This repository provides the necessary tools to deploy streaming inference endpoints for large language models (LLMs) hosted on Hugging Face, using FastAPI. It leverages the power of Hugging Face models and Intel's optimization libraries to offer efficient and scalable real-time inference capabilities.
The project includes a Python script (serve.py
) for setting up a FastAPI server that can handle streaming requests to LLMs, providing an efficient way to interact with models for real-time inference. It's optimized for Intel hardware, utilizing the intel_extension_for_transformers
library to enhance performance on compatible CPUs.
To get started, clone this repository and install the required dependencies.
git clone https://github.com/eduand-alvarez/FastAPI_LLM_Streaming.git
cd FastAPI_LLM_Streaming
pip install -r requirements.txt
- Start the FastAPI server:
Run the serve.py script to start the server:
python serve.py
This command starts the FastAPI application on port 5004, making it accessible on your network.

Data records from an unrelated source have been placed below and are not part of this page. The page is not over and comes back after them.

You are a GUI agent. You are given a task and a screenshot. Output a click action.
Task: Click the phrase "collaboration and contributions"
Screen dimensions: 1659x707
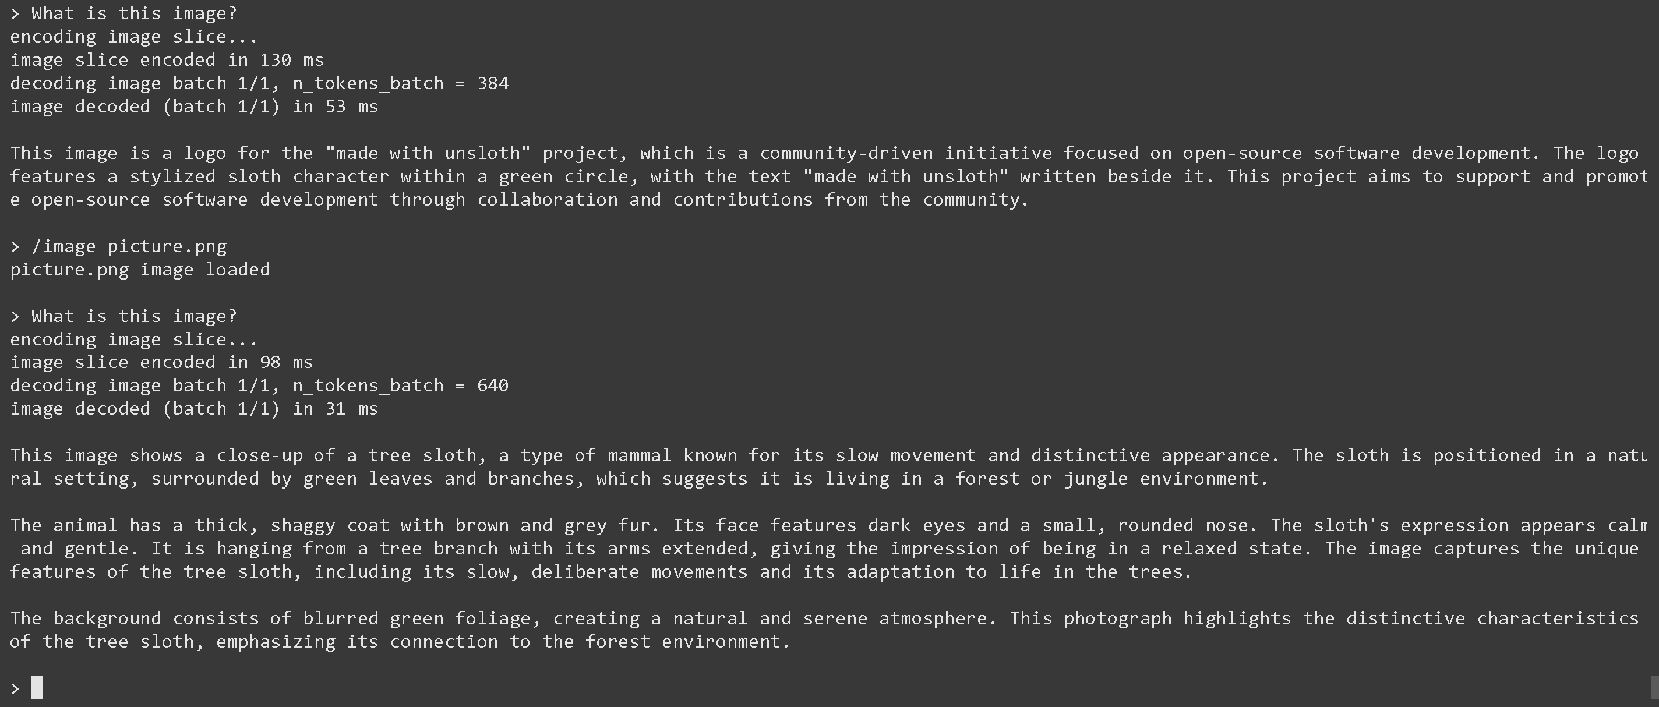point(645,200)
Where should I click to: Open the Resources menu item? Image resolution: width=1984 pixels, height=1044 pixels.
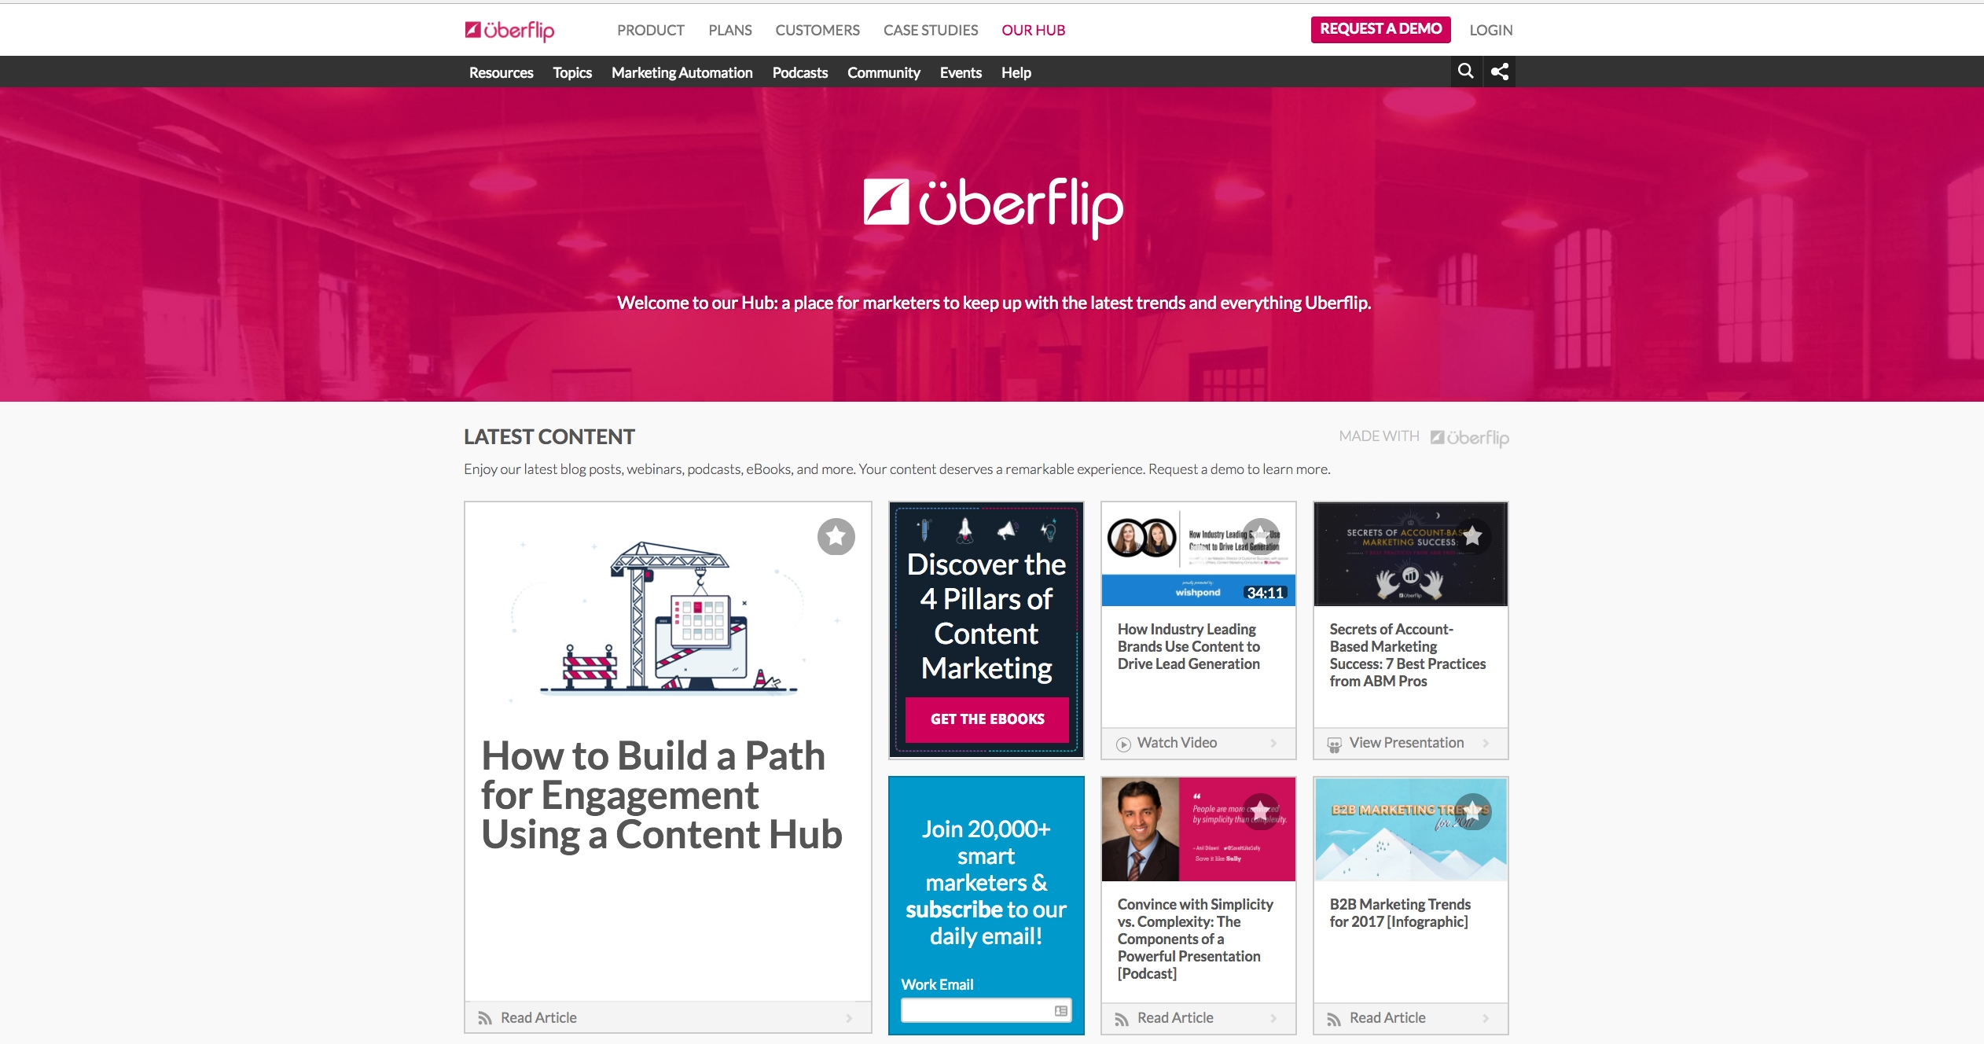point(502,72)
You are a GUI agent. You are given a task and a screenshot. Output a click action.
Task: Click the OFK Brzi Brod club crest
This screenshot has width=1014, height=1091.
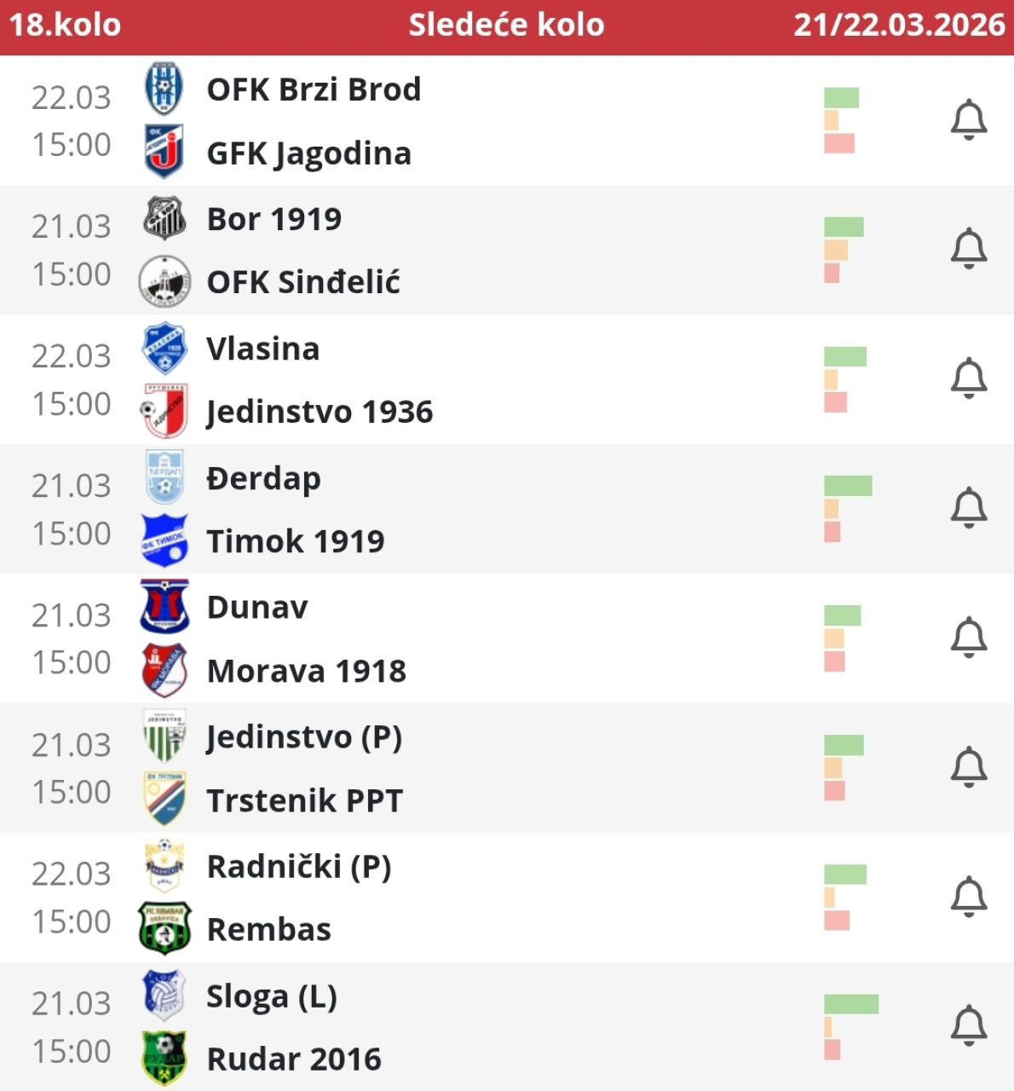coord(164,89)
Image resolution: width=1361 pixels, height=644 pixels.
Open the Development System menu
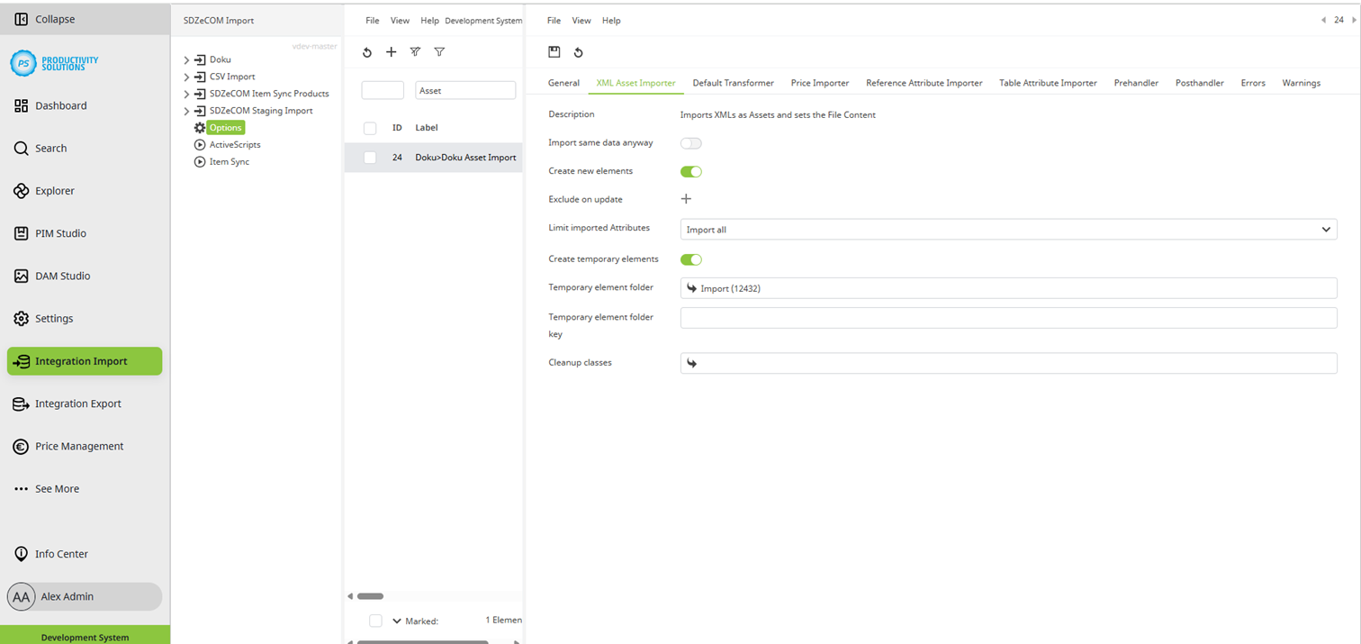(483, 20)
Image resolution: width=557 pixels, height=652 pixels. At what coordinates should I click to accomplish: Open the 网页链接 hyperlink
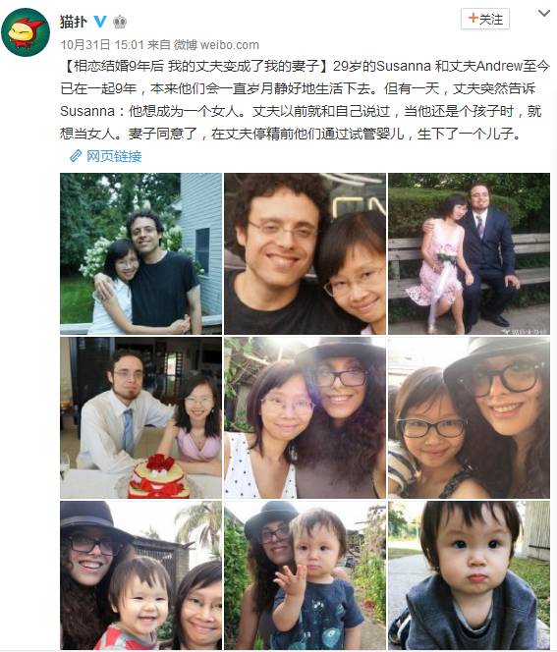click(x=114, y=156)
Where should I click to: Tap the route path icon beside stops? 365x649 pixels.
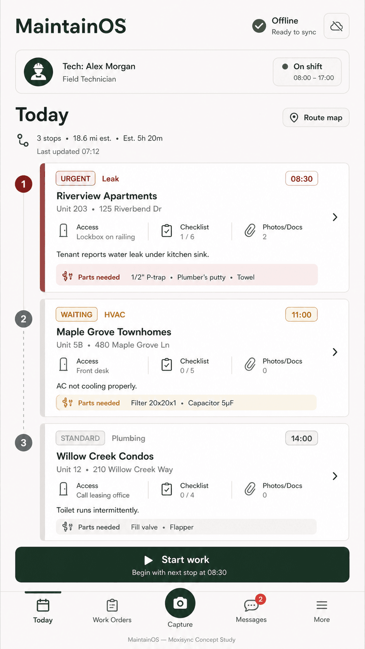[23, 140]
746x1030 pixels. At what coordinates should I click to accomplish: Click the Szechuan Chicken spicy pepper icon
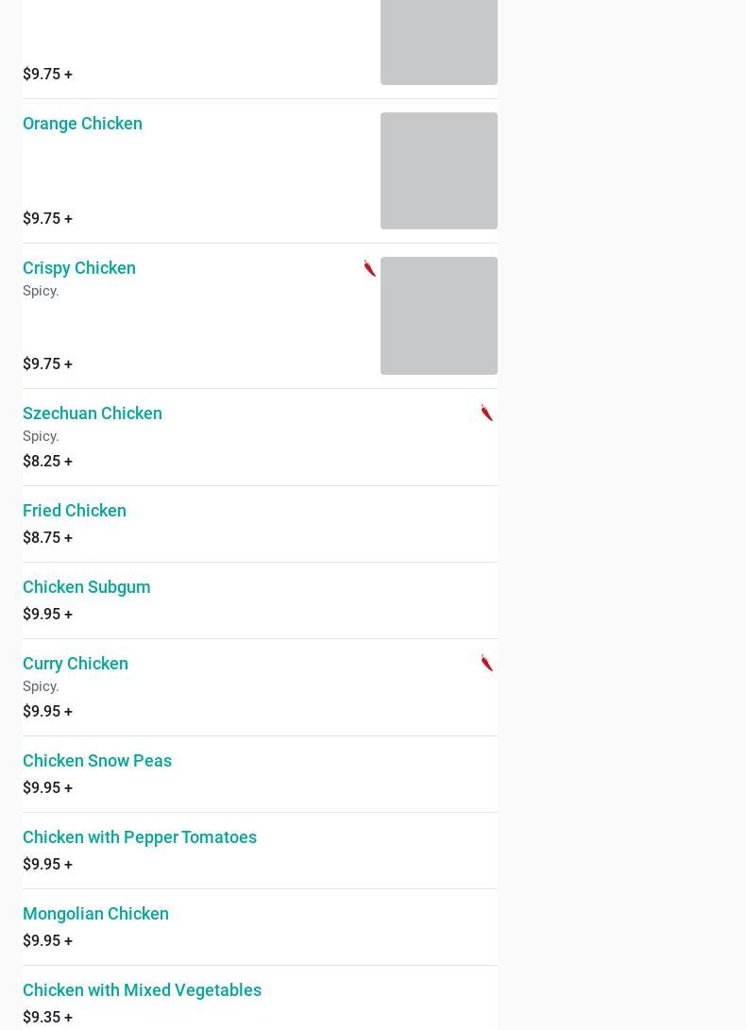coord(486,413)
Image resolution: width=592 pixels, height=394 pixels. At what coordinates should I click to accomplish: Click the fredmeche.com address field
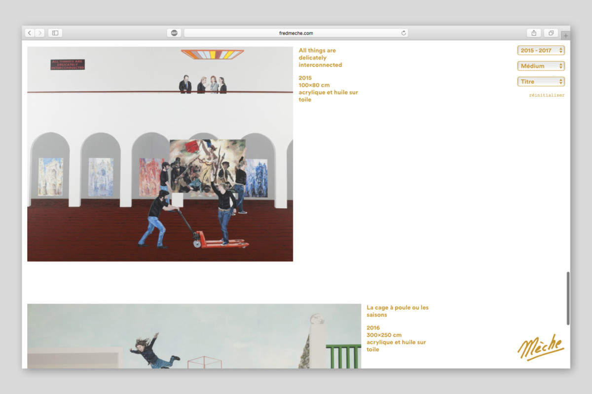tap(296, 33)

- Interacting with the API:
Once the server is running, you can make HTTP GET requests to the /query-stream/ endpoint to interact with the deployed LLM. The request should include the query parameter and the selected_model parameter to specify the model you wish to use for inference.
Currently, the server is configured to support specific models from Hugging Face. These models are defined within the serve.py script and can be easily extended by modifying the ITREXLoader function within loader.py.